- Stored data:

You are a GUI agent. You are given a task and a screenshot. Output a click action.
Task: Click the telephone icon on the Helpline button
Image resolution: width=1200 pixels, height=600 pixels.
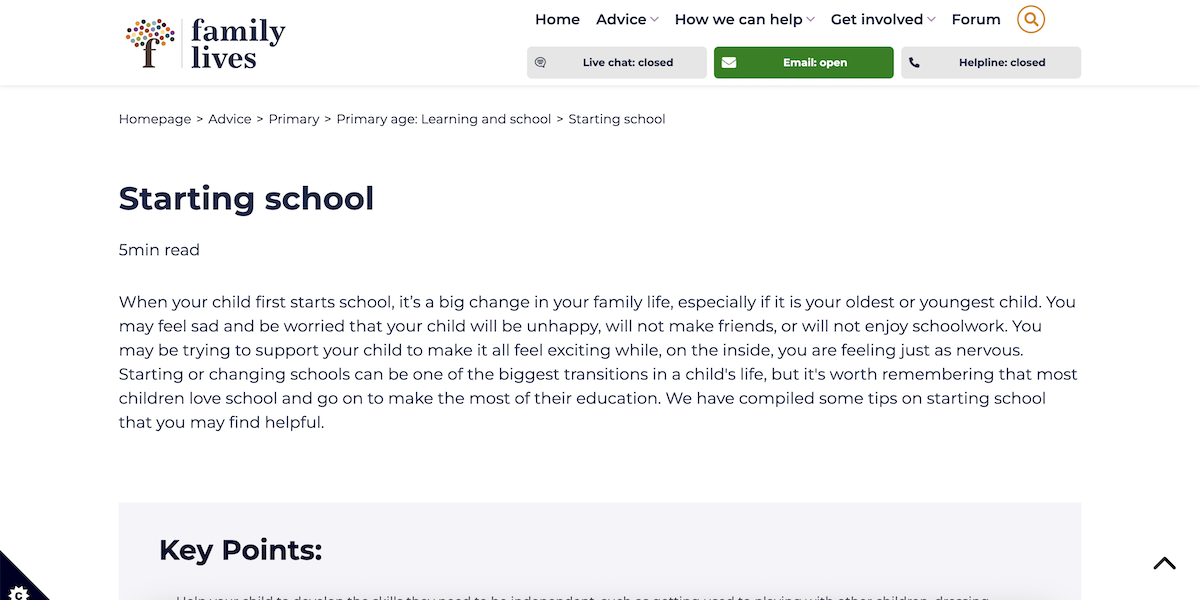tap(914, 62)
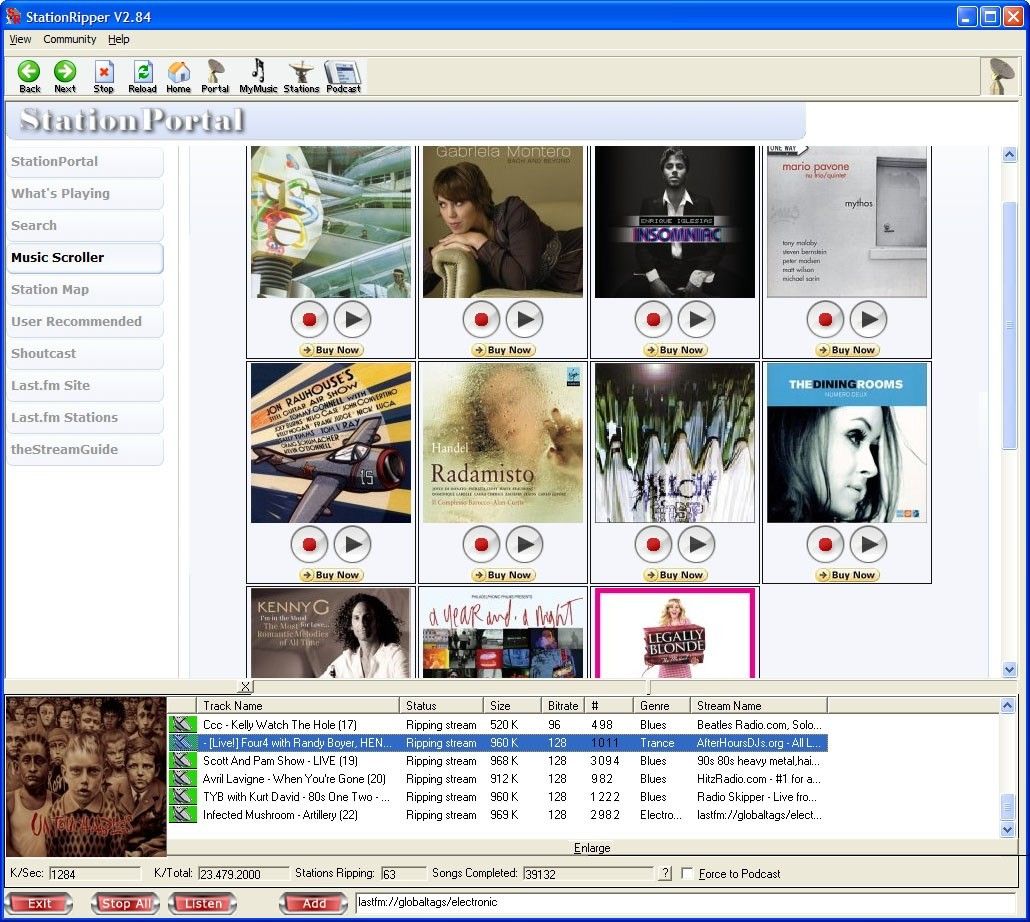Click the Next navigation icon
Image resolution: width=1030 pixels, height=922 pixels.
65,70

- The problem:
Word for word, return the records shown above without their pictures.

- Task output:
You are a GUI agent. You are given a task and a screenshot. Output a click action.
Task: Click the telephone icon on the Helpline button
Image resolution: width=1200 pixels, height=600 pixels.
tap(914, 62)
Click the Next navigation icon
Image resolution: width=1030 pixels, height=922 pixels.
65,70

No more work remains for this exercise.